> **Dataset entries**
______

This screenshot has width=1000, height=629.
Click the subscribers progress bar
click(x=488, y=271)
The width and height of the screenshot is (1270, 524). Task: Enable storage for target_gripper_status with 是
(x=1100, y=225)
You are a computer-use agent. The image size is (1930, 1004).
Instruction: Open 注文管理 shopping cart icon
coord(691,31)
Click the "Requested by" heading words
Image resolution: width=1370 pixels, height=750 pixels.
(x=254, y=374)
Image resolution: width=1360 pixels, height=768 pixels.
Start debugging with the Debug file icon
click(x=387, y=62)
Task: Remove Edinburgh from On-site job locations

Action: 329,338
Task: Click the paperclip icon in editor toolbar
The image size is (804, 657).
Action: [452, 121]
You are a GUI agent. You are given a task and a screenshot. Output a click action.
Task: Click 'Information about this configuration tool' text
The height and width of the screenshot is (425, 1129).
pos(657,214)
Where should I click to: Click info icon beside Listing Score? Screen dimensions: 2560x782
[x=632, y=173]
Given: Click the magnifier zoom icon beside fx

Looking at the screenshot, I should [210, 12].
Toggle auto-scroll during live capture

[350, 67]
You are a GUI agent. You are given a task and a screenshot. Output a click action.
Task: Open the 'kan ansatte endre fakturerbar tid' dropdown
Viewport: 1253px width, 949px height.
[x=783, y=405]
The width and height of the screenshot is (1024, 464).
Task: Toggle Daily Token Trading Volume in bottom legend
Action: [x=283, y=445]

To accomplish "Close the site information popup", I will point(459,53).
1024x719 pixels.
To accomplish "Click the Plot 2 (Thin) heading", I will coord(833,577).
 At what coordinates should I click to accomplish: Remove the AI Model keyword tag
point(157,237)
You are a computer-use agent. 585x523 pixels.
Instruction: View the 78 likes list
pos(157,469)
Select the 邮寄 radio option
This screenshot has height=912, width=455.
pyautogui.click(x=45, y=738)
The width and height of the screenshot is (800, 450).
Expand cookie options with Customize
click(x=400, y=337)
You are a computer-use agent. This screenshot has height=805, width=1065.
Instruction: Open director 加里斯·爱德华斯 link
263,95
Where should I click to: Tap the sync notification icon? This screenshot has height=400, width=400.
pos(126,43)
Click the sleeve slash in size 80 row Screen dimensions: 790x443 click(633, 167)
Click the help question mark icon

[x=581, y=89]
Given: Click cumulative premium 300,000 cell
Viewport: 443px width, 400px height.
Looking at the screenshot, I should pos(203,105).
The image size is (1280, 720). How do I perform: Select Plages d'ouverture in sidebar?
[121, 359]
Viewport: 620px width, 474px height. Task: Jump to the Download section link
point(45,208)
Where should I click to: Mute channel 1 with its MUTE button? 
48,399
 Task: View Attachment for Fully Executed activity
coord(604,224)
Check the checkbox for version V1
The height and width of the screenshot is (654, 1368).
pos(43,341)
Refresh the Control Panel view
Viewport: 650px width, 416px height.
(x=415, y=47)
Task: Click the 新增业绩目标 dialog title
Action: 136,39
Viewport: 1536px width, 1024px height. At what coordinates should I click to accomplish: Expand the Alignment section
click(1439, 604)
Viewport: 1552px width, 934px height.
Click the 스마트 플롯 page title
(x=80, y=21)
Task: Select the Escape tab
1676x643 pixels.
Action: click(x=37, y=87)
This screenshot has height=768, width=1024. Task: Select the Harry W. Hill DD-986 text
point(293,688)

______

> **PROBLEM TO SOLVE**
Return, word for word, the lines from the one containing "Click the 스마트 플롯 page title" through the end of the data above, both ends included, and nothing else.

> **ANSWER AREA**
Click the 스마트 플롯 page title
(x=80, y=21)
Task: Select the Escape tab
1676x643 pixels.
Action: click(x=37, y=87)
This screenshot has height=768, width=1024. Task: Select the Harry W. Hill DD-986 text
point(293,688)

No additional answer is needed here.